Requiring the federal government to negotiate with drug companies for the prices of drugs covered under Medicare (H.R. 4)/Motion to recommit with instructions to add language that ensures that beneficiaries will not be restricted in their access to prescription drugs and that the negotiations will not result in the price increase of prescription drugs for any group
house Roll Call 22 Jan 12, 2007
This vote was on a Republican amendment to a bill requiring the federal government to negotiate with drug companies for the prices of drugs covered under Medicare. Republicans asserted that, as drafted, the bill would have the effect of restricting senior citizen's drug choices, limiting the number of retail outlets where they could have their prescriptions filled and possibly result in a price increase for veterans' prescription drugs. Their amendment aimed to prevent those occurrences.
Democrats said the Republican claims were ludicrous.
The underlying legislation that the Republicans wanted to attach this amendment to requires the federal government to leverage its buying power to command lower prices from prescription drug manufacturers. The bill prohibits the Health and Human Services (HHS) secretary from establishing a restrictive list of covered drugs, thereby ensuring that he or she has the necessary bargaining power to freeze a particular drug out of the program if a favorable price cannot be negotiated. The measure would represent the first changes to the Medicare drug law enacted in 2003 and the fulfillment of a campaign promise by Democrats to amend the 2003 law to include price leverages that they believe should have been in the original legislation. President Bush has promised to veto the bill.
The power of the HHS secretary to freeze out certain drugs in order to better negotiate with the drug companies for lower prices is the provision that most concerned Republicans. Rep. Joe Barton (R-Texas) said that some very expensive drugs that serve small segments of the population, like HIV drugs, could be excluded from the prescription drug benefit under this bill.
Barton also said in order to achieve cost savings the HHS secretary may have to require that seniors get their drugs via mail order. He said that the motion to recommit would simply ensure that seniors could still get their drugs at their local pharmacies.
"I don't believe, based on the evidence, that the Democrats' plan can reduce prescription drug prices without reducing seniors' prescription drug choices, or without devastating local pharmacies, or without raising drug prices for our veterans," said Rep. Jim McCrery (R-La.).
Furthermore, McCrery said, the Republican motion "would ensure that requiring the HHS Secretary to negotiate Medicare prescription drug prices would not directly result in increasing drug prices for veterans, because as we have seen in the past, when the government gets involved in setting prices in other areas, prices to veterans go up."
Democrats said during floor debate that Republicans were making up problems.
Rep. Mike Ross (D-Ark.) said his wife, who is a pharmacist, "had had to turn her television set off because she has heard so many untruths and misinformation coming from the Republican side of the aisle during this debate here today."

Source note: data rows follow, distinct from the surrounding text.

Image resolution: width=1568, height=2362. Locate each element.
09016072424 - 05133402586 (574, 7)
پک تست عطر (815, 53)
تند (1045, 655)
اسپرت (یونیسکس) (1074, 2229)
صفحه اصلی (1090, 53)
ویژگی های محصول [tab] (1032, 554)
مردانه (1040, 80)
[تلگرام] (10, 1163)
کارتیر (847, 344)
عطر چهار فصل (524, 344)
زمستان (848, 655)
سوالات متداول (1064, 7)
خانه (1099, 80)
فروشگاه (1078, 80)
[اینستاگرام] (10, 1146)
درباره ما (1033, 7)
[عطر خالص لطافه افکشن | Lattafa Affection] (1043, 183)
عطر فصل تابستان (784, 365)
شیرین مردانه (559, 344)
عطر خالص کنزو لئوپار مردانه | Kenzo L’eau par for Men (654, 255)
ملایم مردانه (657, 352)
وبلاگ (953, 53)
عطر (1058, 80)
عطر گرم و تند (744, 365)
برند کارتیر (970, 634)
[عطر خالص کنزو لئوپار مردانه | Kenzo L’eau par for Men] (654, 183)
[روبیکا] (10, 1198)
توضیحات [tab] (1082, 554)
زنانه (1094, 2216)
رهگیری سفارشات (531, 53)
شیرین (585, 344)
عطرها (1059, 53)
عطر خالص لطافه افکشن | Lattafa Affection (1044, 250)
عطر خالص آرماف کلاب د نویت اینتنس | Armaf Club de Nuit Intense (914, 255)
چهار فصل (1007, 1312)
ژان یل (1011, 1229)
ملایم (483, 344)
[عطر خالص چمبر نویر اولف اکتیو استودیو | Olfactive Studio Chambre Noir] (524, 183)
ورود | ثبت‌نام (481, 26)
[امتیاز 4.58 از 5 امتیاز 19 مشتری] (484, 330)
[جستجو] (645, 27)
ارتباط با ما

"But let me be clear about this: A 'yes' vote for the motion to recommit is a vote for the big drug manufacturers, and a 'no' vote on the motion to recommit is a vote for America's seniors," Ross continued, adding that the Democrats were "trying to correct a wrong that occurred back in 2003."
Rep. Marion Berry (D-Ark.), said that as the only registered pharmacist in Congress, "I can tell you one thing for certain, my distinguished colleagues across the aisle, while well meaning, absolutely don't know turnip greens from butter beans about what they are talking about."
The procedural mechanism Republicans attempted to amend the bill is known as a motion to recommit with instructions. A motion to recommit is a move to send the resolution back to committee for revision and represents the minority's last chance to make substantive changes to a measure before a final up-or-down vote.
In the end, only one Democrat crossed party lines to join with Republicans to vote for the motion to recommit. The support among Republicans was unanimous. The final vote was 196-229, and the motion to recommit failed. Thus, the House rejected a Republican effort to add language to a bill requiring the federal government to negotiate with pharmaceutical companies on behalf of America's seniors for drug prices to ensure that the legislation didn't negatively affect the availability or price of pharmaceuticals.